-- BEGIN Data rows --

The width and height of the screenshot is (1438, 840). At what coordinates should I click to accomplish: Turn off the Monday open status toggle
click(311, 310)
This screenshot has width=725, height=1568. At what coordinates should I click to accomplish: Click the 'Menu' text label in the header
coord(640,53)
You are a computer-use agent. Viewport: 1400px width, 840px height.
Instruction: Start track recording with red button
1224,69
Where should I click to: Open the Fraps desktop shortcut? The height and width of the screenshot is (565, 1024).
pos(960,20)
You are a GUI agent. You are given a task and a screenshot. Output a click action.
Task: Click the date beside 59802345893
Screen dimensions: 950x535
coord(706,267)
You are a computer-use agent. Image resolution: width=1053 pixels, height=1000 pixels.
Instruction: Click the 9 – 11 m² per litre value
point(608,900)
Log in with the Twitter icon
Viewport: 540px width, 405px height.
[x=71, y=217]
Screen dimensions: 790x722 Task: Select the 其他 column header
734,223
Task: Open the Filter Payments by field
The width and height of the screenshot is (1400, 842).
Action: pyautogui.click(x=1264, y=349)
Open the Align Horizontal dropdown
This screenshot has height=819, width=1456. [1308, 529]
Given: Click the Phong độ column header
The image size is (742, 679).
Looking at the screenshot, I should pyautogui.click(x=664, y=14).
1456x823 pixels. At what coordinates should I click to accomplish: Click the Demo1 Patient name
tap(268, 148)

-- END Data rows --

**Your goal:**
Please retype every one of the items above, word for word and line for line.

**Finished answer:**
The width and height of the screenshot is (1438, 840). At what coordinates should I click to accomplish: Turn off the Monday open status toggle
click(311, 310)
This screenshot has width=725, height=1568. At what coordinates should I click to accomplish: Click the 'Menu' text label in the header
coord(640,53)
You are a computer-use agent. Viewport: 1400px width, 840px height.
Instruction: Start track recording with red button
1224,69
Where should I click to: Open the Fraps desktop shortcut? The height and width of the screenshot is (565, 1024).
pos(960,20)
You are a GUI agent. You are given a task and a screenshot. Output a click action.
Task: Click the date beside 59802345893
Screen dimensions: 950x535
coord(706,267)
You are a computer-use agent. Image resolution: width=1053 pixels, height=1000 pixels.
Instruction: Click the 9 – 11 m² per litre value
point(608,900)
Log in with the Twitter icon
Viewport: 540px width, 405px height.
[x=71, y=217]
Screen dimensions: 790x722 Task: Select the 其他 column header
734,223
Task: Open the Filter Payments by field
The width and height of the screenshot is (1400, 842).
Action: pyautogui.click(x=1264, y=349)
Open the Align Horizontal dropdown
This screenshot has height=819, width=1456. [1308, 529]
Given: Click the Phong độ column header
The image size is (742, 679).
Looking at the screenshot, I should pyautogui.click(x=664, y=14).
1456x823 pixels. At what coordinates should I click to accomplish: Click the Demo1 Patient name
tap(268, 148)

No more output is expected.